Interested in lots of things, but mainly -- crypto, browsertech, and interfaces.

Indirect Curation

September 16, 2019 product

In the past, I’ve written about Curation as a Service, an offering in which someone or something would get to know your personal preferences, and would recommend new content *for you*. In this post I will describe a new approach - one I am calling “indirect curation” for it’s ability to curate without any one actor realizing they are contributing to the overall curatorial effort.

Songs, podcasts, movies; all of these are hard to define in search without specifying a direct output. By this, I mean it is easy to search when you have something in mind; if you want to search for an exact song it’s easy to find it. But when exploring new tastes, how do you put your preferences into words?

Let’s begin by exploring what the “Top Charts” are for any content related service. In effect, these lists have simply curated the most popular items on any given platform, but the scope is global, and the only dimension in which they are curating upon is global popularity. When interests become more niche, global charts fail.

What if we were able to curate charts from specific subgroups found online?

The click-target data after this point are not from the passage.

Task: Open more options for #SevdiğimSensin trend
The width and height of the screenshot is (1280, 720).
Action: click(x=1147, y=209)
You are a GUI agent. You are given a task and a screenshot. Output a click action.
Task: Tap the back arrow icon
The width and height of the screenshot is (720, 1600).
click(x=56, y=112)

I identify strongly with small sub-communities, the ones you might find on subreddits, for example. Let’s consider r/trap, my favorite music subreddit discussing the current state of trap music. In this subreddit, members often contribute song recommendations, but what if there was a top charts, as you would find on Spotify global charts, but just scoped to what members of that sub-community were currently listening to. In effect, we would be scoping the curatorial efforts from a global set to one that is immediately more identifiable with my interests.

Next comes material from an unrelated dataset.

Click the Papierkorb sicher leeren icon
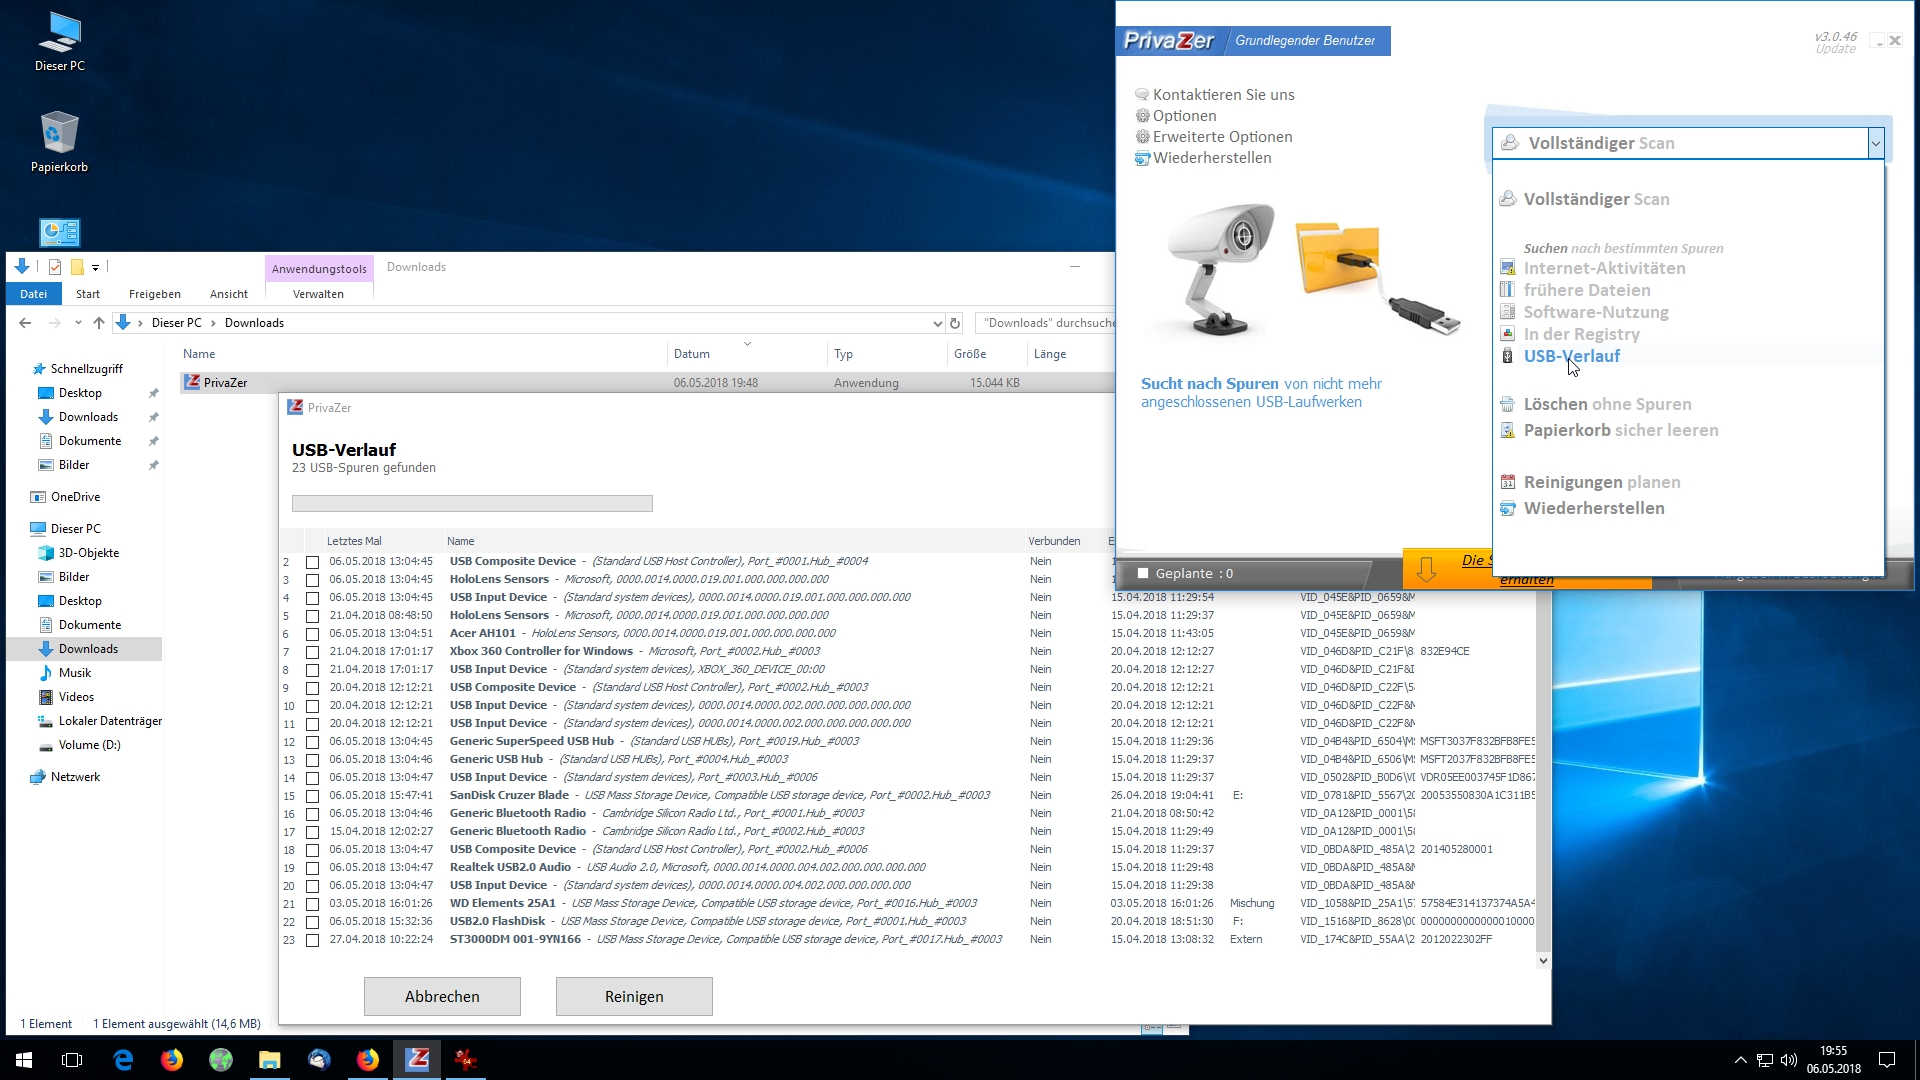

Additionally, this curatorial effort is ‘indirect’, in that members of the group would not necessarily have to consciously contribute to curating content. Just by restricting the set of members whose habits contribute to the overall state of popular content, you are proxying what might be on interest to other members who are drawn to the same group.

This could work outside of music too. I’ve found myself drawn to Hacker News because the community captures the essence of why I am drawn to technology in the first place. What if I am looking for a new podcast, but I’ve exhausted the usual suspects found in my library. I want something tech/vc related, but what do I search? Aside from “top tech podcasts”, there isn’t much more I can do without a tremendous deal of digging, but if “indirect curation” existed for podcasts on a platform like hackernews, I could simply see what other members of that community were listening to, and since I trust that the HN community is a community of members that likely have similar interests to mine, I would be able to quickly find new content that fits my interests.